It was a relatively dramatic crossing over from Kenya. You drive north. The Kenya-Somali border is not a particularly stable or safe place to be, so that was pretty fascinating. We get to the literal border. It is a little shack by the side of a wooden fence with some Kenyan soldiers in it who look pretty nervous because that’s a rough spot to have to guard with an AK-47.
We wander up with our passports and they’re pretty astounded. We are in the middle of nowhere. There’s no tarmac road. There is dirt and dust everywhere. It is very desert-y up there. You drive past what was at the time the biggest refugee camp in the world called Dadaab, which is where many Somalis had fled over the border into Kenya. You drive far beyond that. You’re in the bush or in a desert with some scrub. You get to the little shack.
We were coordinating with a fixer who was coordinating with the warlord’s militia. They’re called the Raskamboni Movement. They said they were waiting for us there. When we get to the border, we can see them at a very far distance in a 4×4 car. The Kenyans look at us like we’re crazy and they stamp our passports in this little tin shack. We then put our hands in the air and walk across the border. We walk across the red sand. The Kenyans then duck back into their shed.
The fighters drive towards us, jump out of the vehicle all with guns, and welcome us into the vehicle. It’s one of those moments in your career, and it happens again and again, where you simply have to trust your contacts.
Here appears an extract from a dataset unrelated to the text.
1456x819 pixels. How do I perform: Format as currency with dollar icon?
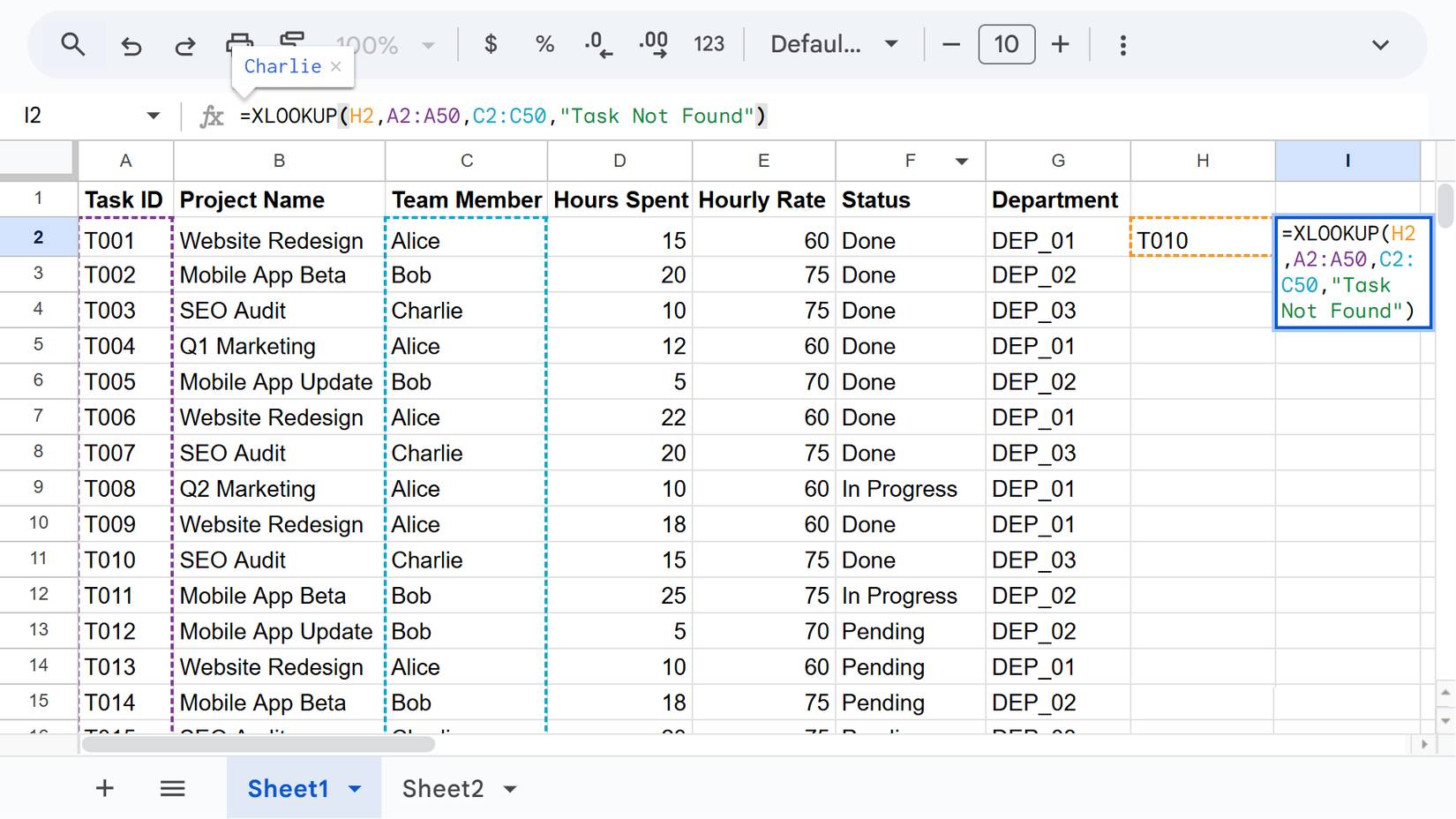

You have to put yourself in an unbelievably vulnerable place because you have to trust that your connections are solid.
You get ushered into the car by some of this warlord’s fighters. You’re taken to meet with the warlord himself. What was it like interviewing him? Was he a personable guy? Was he hard-edged?
He was very hard-edged. There was an awful lot of sitting around. You get offered an interview, but you spend 98% of your time with their fighters at their camp. You drive about another half an hour into Somalia, and then they have a camp there. This was in 2011. At the time, the famine was starting to bite in Somalia. There were also truckloads of destitute civilians headed south trying to make it to those refugee camps in Kenya to cross over the border.
We were with these fighters. It was extremely uncomfortable for me. I was very young. I was uncomfortable because these were fighters who, for most of their career, had worked with Islamist armed groups. Some of them are linked to Al-Qaeda. They were confused why the boss was inviting in these two infidels. Some of them were friendly, and some of them decidedly not. It was also the last day of Ramadan, the holy month for Islam. They’d been fasting for a month, so they were a little bit hangry. I was very nervous around them. There was a lot of waiting around.
Eventually, he gave us an interview. Often, these interviews are a little bit stilted by the fact that there is a translator. He was less charismatic than I expected him to be. He was less media trained. He had not done a lot of media, certainly not English language media. He had a message, which was, “Back me and I will get rid of Al-Shabaab.” He was trying to take back his big money spinner, which was the massive Kismayo port. It was the main port city in the South of Somalia, which he had controlled.
He was a cynical operator who knew to side with the Kenyans at the right time. This was a power play for him. He had his own line. He didn’t like it when I brought up the word warlord. He pushed back against that a lot. There’s always a little dance. You can’t allow yourself to be intimidated, but at the same time, you also have to be careful if someone decides that you’re more valuable as a kidnap victim than you are as someone who’s telling a story that they want to be a part of. That’s a dance that you have to somehow assess. I interviewed him in a straw hut. He was relatively impatient. I was relatively inexperienced. At this stage, I was 26 and I was filming by myself. I was doing my best.
As a journalist, you can't allow yourself to be intimidated, but at the same time, you also have to be careful. Share on XYou were later back in Yemen having to report anonymously by voice only because Al Jazeera had been banned from reporting inside the country. That must have been an interesting experience as well.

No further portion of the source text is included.